If a line in the material below has the string "beside", copy it out.

[Available records Boundary: Start]

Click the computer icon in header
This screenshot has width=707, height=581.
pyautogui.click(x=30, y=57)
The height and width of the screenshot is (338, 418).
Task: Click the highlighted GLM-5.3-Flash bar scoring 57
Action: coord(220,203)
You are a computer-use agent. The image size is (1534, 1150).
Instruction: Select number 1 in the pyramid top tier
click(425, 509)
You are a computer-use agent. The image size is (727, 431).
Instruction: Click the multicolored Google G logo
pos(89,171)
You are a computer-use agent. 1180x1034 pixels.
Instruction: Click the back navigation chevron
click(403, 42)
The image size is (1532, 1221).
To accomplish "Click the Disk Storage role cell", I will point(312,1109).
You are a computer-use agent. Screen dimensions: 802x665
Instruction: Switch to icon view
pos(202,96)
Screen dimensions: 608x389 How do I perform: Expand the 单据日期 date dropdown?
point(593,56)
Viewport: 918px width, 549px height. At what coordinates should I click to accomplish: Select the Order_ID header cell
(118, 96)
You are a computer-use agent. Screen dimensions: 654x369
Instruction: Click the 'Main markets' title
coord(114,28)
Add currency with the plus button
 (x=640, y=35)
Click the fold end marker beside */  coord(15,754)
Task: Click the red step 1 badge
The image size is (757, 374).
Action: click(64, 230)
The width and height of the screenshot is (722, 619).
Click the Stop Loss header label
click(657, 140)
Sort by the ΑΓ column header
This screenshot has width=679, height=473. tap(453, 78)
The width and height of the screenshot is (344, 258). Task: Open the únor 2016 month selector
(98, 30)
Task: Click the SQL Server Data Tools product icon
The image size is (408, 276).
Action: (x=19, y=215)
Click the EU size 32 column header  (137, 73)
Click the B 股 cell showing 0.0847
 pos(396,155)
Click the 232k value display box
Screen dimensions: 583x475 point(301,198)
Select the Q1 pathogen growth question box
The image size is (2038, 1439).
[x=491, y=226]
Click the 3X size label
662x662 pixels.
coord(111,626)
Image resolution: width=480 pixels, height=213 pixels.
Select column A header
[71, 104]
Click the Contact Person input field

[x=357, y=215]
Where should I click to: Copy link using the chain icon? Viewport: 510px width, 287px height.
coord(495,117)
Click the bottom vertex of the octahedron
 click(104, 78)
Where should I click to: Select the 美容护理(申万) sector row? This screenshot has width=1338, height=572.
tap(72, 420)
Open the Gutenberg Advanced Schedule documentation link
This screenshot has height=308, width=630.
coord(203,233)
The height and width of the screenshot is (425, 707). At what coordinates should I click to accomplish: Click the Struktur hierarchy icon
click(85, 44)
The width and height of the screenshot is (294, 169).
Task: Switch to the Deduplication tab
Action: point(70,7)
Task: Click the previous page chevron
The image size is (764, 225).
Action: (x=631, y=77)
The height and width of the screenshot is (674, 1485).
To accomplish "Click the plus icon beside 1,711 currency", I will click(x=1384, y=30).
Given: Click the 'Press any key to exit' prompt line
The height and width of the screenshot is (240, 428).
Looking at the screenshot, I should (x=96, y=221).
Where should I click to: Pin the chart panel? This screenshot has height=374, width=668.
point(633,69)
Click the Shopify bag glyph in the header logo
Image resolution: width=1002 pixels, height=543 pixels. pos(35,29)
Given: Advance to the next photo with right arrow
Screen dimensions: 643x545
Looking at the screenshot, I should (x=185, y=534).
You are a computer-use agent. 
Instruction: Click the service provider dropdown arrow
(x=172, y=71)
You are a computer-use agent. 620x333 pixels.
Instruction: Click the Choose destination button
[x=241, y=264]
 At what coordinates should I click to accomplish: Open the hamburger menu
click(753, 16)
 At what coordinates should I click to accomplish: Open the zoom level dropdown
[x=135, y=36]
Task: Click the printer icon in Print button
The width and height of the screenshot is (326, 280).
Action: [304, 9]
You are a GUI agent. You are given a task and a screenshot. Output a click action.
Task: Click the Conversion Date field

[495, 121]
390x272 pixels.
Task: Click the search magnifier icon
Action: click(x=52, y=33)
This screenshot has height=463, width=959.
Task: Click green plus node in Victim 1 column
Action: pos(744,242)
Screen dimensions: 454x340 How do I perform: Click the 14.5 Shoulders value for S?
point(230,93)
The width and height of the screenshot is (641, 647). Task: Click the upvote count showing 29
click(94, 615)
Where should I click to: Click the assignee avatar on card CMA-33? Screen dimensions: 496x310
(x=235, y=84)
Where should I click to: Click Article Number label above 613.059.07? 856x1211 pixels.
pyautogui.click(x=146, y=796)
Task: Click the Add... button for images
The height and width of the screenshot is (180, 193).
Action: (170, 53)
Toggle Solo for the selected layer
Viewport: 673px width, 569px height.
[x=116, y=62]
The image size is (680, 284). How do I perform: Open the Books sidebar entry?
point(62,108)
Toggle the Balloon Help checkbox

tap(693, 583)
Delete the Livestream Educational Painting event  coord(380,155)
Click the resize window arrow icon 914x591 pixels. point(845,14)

[Available records Boundary: End]

# Written solution:
Click the fold end marker beside */  coord(15,754)
To accomplish "Click the plus icon beside 1,711 currency", I will click(x=1384, y=30).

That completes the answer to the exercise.